____ Extracted entries
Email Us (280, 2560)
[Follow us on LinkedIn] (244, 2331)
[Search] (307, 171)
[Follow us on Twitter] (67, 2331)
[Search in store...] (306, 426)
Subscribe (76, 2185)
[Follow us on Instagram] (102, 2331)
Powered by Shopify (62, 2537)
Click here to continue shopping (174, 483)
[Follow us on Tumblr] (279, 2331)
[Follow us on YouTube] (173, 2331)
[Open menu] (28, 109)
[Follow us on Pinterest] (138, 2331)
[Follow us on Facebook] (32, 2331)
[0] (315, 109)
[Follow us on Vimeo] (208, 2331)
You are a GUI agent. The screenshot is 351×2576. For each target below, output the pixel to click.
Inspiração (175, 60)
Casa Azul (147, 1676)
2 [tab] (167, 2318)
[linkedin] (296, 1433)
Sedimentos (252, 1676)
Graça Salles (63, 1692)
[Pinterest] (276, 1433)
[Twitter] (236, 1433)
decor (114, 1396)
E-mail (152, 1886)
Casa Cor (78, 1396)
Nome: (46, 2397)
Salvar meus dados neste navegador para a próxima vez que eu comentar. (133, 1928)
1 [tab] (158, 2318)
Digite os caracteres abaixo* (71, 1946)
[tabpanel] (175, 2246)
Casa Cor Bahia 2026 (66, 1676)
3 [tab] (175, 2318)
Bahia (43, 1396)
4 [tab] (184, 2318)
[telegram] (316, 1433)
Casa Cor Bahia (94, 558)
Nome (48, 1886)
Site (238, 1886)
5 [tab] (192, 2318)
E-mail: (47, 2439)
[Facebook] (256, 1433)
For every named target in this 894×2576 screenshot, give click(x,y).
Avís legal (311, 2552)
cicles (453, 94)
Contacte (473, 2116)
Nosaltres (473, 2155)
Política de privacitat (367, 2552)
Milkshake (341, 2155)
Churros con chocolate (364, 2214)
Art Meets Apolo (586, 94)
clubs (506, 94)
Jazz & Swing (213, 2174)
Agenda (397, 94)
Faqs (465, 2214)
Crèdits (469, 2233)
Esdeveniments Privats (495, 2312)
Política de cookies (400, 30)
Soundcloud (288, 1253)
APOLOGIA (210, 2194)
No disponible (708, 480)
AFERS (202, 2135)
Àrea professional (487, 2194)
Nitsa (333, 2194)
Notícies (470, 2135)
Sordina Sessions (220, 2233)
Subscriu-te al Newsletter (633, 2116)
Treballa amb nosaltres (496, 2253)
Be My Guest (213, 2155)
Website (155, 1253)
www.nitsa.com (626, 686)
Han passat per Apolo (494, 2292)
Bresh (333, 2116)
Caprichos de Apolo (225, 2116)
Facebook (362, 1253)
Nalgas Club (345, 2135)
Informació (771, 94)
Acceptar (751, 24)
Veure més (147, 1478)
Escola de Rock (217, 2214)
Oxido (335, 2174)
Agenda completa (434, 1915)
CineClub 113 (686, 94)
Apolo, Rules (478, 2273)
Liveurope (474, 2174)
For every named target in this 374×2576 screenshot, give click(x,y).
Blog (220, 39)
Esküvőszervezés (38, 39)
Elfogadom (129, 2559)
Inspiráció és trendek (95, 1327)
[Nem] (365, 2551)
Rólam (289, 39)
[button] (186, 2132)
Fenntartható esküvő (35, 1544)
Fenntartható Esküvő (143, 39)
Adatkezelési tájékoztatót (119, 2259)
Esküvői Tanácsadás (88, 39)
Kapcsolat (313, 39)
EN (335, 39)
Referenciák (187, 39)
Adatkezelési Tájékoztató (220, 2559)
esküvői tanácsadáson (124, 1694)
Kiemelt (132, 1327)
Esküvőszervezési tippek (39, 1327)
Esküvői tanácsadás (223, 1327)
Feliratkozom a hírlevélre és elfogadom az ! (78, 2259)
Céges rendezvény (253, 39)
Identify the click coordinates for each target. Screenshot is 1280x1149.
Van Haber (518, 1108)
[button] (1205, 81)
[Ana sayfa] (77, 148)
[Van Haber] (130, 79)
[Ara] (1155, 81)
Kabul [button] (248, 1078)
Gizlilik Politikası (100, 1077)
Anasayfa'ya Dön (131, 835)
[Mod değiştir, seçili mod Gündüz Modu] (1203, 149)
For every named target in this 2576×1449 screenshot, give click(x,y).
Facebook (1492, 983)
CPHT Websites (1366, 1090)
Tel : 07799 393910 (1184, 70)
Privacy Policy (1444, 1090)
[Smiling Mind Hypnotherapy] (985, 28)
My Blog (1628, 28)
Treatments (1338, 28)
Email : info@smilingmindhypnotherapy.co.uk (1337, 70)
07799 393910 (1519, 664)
________
How to complete this task »
Could you give the data again, word for word?

Your response »
Email Us (280, 2560)
[Follow us on LinkedIn] (244, 2331)
[Search] (307, 171)
[Follow us on Twitter] (67, 2331)
[Search in store...] (306, 426)
Subscribe (76, 2185)
[Follow us on Instagram] (102, 2331)
Powered by Shopify (62, 2537)
Click here to continue shopping (174, 483)
[Follow us on Tumblr] (279, 2331)
[Follow us on YouTube] (173, 2331)
[Open menu] (28, 109)
[Follow us on Pinterest] (138, 2331)
[Follow us on Facebook] (32, 2331)
[0] (315, 109)
[Follow us on Vimeo] (208, 2331)
You are a GUI agent. The screenshot is 351×2576. For each target below, output the pixel to click.
Inspiração (175, 60)
Casa Azul (147, 1676)
2 [tab] (167, 2318)
[linkedin] (296, 1433)
Sedimentos (252, 1676)
Graça Salles (63, 1692)
[Pinterest] (276, 1433)
[Twitter] (236, 1433)
decor (114, 1396)
E-mail (152, 1886)
Casa Cor (78, 1396)
Nome: (46, 2397)
Salvar meus dados neste navegador para a próxima vez que eu comentar. (133, 1928)
1 [tab] (158, 2318)
Digite os caracteres abaixo* (71, 1946)
[tabpanel] (175, 2246)
Casa Cor Bahia 2026 (66, 1676)
3 [tab] (175, 2318)
Bahia (43, 1396)
4 [tab] (184, 2318)
[telegram] (316, 1433)
Casa Cor Bahia (94, 558)
Nome (48, 1886)
Site (238, 1886)
5 [tab] (192, 2318)
E-mail: (47, 2439)
[Facebook] (256, 1433)
For every named target in this 894×2576 screenshot, give click(x,y).
Avís legal (311, 2552)
cicles (453, 94)
Contacte (473, 2116)
Nosaltres (473, 2155)
Política de privacitat (367, 2552)
Milkshake (341, 2155)
Churros con chocolate (364, 2214)
Art Meets Apolo (586, 94)
clubs (506, 94)
Jazz & Swing (213, 2174)
Agenda (397, 94)
Faqs (465, 2214)
Crèdits (469, 2233)
Esdeveniments Privats (495, 2312)
Política de cookies (400, 30)
Soundcloud (288, 1253)
APOLOGIA (210, 2194)
No disponible (708, 480)
AFERS (202, 2135)
Àrea professional (487, 2194)
Nitsa (333, 2194)
Notícies (470, 2135)
Sordina Sessions (220, 2233)
Subscriu-te al Newsletter (633, 2116)
Treballa amb nosaltres (496, 2253)
Be My Guest (213, 2155)
Website (155, 1253)
www.nitsa.com (626, 686)
Han passat per Apolo (494, 2292)
Bresh (333, 2116)
Caprichos de Apolo (225, 2116)
Facebook (362, 1253)
Nalgas Club (345, 2135)
Informació (771, 94)
Acceptar (751, 24)
Veure més (147, 1478)
Escola de Rock (217, 2214)
Oxido (335, 2174)
Agenda completa (434, 1915)
CineClub 113 (686, 94)
Apolo, Rules (478, 2273)
Liveurope (474, 2174)
For every named target in this 374×2576 screenshot, give click(x,y).
Blog (220, 39)
Esküvőszervezés (38, 39)
Elfogadom (129, 2559)
Inspiráció és trendek (95, 1327)
[Nem] (365, 2551)
Rólam (289, 39)
[button] (186, 2132)
Fenntartható esküvő (35, 1544)
Fenntartható Esküvő (143, 39)
Adatkezelési tájékoztatót (119, 2259)
Esküvői Tanácsadás (88, 39)
Kapcsolat (313, 39)
EN (335, 39)
Referenciák (187, 39)
Adatkezelési Tájékoztató (220, 2559)
esküvői tanácsadáson (124, 1694)
Kiemelt (132, 1327)
Esküvőszervezési tippek (39, 1327)
Esküvői tanácsadás (223, 1327)
Feliratkozom a hírlevélre és elfogadom az ! (78, 2259)
Céges rendezvény (253, 39)
Identify the click coordinates for each target. Screenshot is 1280x1149.
Van Haber (518, 1108)
[button] (1205, 81)
[Ana sayfa] (77, 148)
[Van Haber] (130, 79)
[Ara] (1155, 81)
Kabul [button] (248, 1078)
Gizlilik Politikası (100, 1077)
Anasayfa'ya Dön (131, 835)
[Mod değiştir, seçili mod Gündüz Modu] (1203, 149)
For every named target in this 2576×1449 screenshot, give click(x,y).
Facebook (1492, 983)
CPHT Websites (1366, 1090)
Tel : 07799 393910 (1184, 70)
Privacy Policy (1444, 1090)
[Smiling Mind Hypnotherapy] (985, 28)
My Blog (1628, 28)
Treatments (1338, 28)
Email : info@smilingmindhypnotherapy.co.uk (1337, 70)
07799 393910 (1519, 664)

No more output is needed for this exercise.